National Blacks in Wax Museum

The National Blacks in Wax Museum was started as a grassroots operation by Dr. Elmer Martin and his wife Dr. Joanna Martin. The idea of Blacks in Wax started with a few wax figures that were taken around to various schools, community centers, and malls. It received national recognition in 1983 when the founding members were allotted grants, loans, and endowments to open a permanent exhibition. In 1983, Blacks in Wax received its permanent home on the 1600 block of North Avenue in the neighborhood of Oliver.

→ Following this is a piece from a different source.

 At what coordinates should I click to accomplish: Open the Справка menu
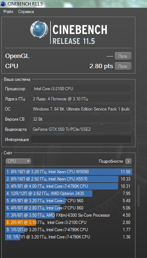tap(26, 12)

The National Blacks in Wax Museum was original sponsored exclusively by Dr. Elmer Martin, his wife Dr. Joanna Martin, and donations from the community. In the early days, Dr. Elmer Martin was forced to ask his wife to sell her wedding ring to keep the moving exhibit going. However, in 1983 the project was awarded several loans and grants in order to obtain a permanent home, and now survives on admissions, loans, grants, and endowments.

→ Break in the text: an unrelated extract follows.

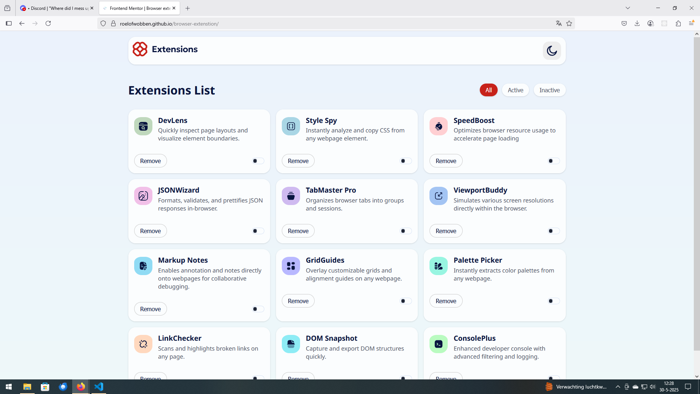The height and width of the screenshot is (394, 700).
Task: Enable the DevLens toggle switch
Action: tap(258, 161)
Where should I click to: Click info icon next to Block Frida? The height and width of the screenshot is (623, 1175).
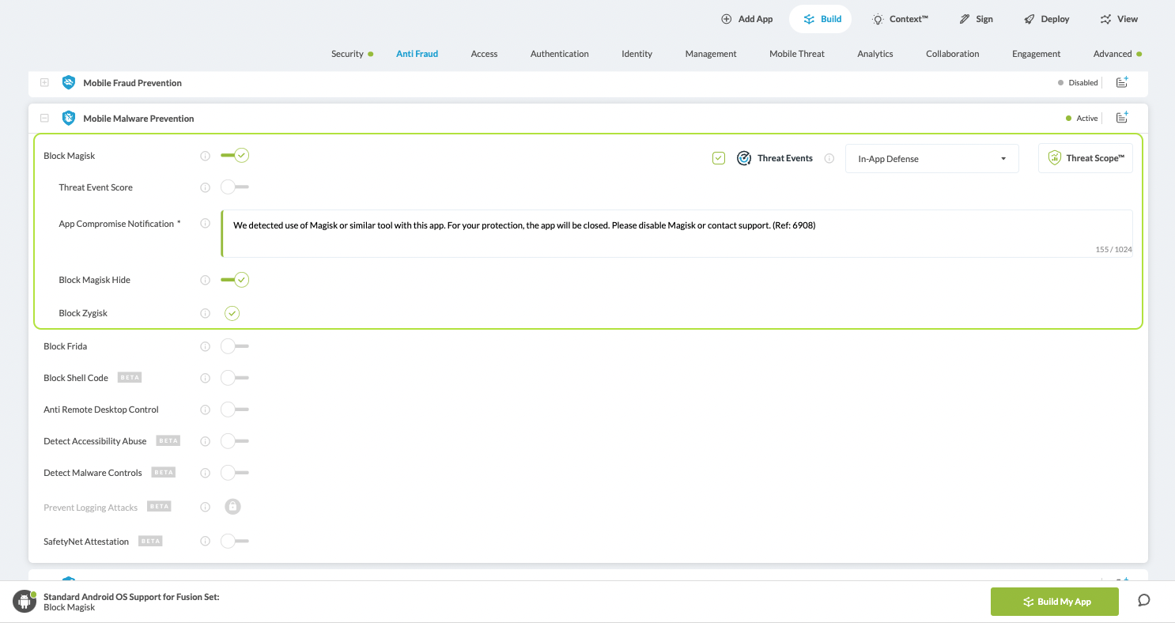click(206, 346)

The site was originally home to a firehouse that was converted into a showhouse. In 2004, The Blacks in Wax Museum was recognized by the U.S. Congress and became The National Blacks in Wax Museum allowing it to receive federal funding on the same status as The Smithsonian. It is home to the most wax statues of African Americans in the country.

Contents

Then and Now

Nineteen eighty-three was a much different time for the city of Baltimore and especially the neighborhood of Oliver. During this time, Oliver was considered a low income African American ghetto. Today, however, due in large part to what has become The National Blacks in Wax Museum, Oliver is undergoing major renovations. Oliver is now home to the nation's largest biopark, holds a walking tour, and hosts a number of community outreach and development projects. These ongoing renovations are different insofar as they attempt to rebuild the area for the population that currently resides there, not gentrification, which would serve to move the population out.

Exhibitions

The National Blacks in Wax Museum is one of the best of its kind. It is home to the most black wax figures in the United States, and goes over almost every aspect of slavery from trade to the lives of those enslaved.

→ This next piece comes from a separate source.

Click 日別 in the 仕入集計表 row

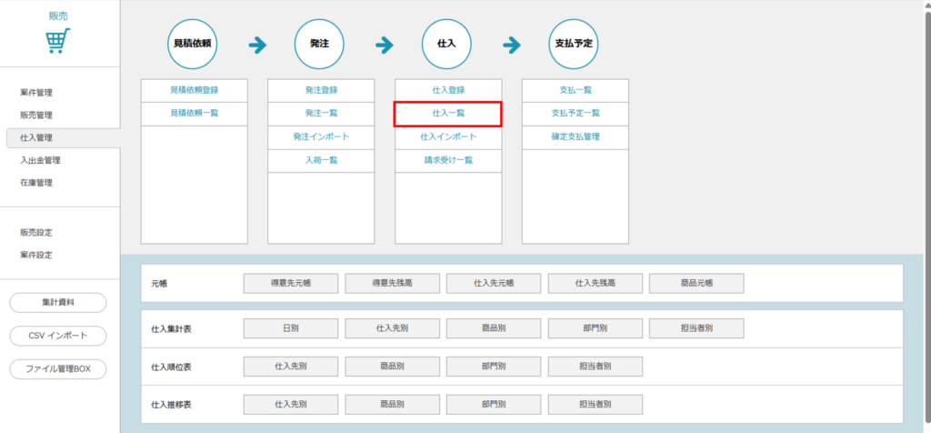290,328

The Museum employs oral histories, written accounts, and other evidence to make its support its claims. One of the best known documentation of The Triangle of Trade is the insurance records offered by such financial institutions as Wachovia – blacks were seen as goods and cargo and documented as such; thus there is empirical and financial evidences of the events.

Vision

The vision and call of The National Blacks in Wax Museum is to obtain knowledge – go to school and achieve the most that one can. Dr. Elmer Martin and his wife Dr. Joanna Martin wanted the African American youth of American, specifically Baltimore, to the see the resiliency, strength, and struggle their forefathers endured and overcame to achieve freedom as a guide to not becoming victims of the same bondage, no matter how that bondage is packaged – drug addiction, gangs, and pure ignorance of history.

Sources

National Blacks in Wax Museum. http://www.greatblacksinwax.org. Accessed November 30, 2010.

"National Great Blacks In Wax Museum." http://www.roadsideamerica.com/story/11009. Accessed November 30, 2010.

Wood, M. (2009), 'Slavery, Memory, and Museum Display in Baltimore: The Great Blacks in Wax and the Reginald F. Lewis. Curator:' The Museum Journal, 52: 147–167. 2001.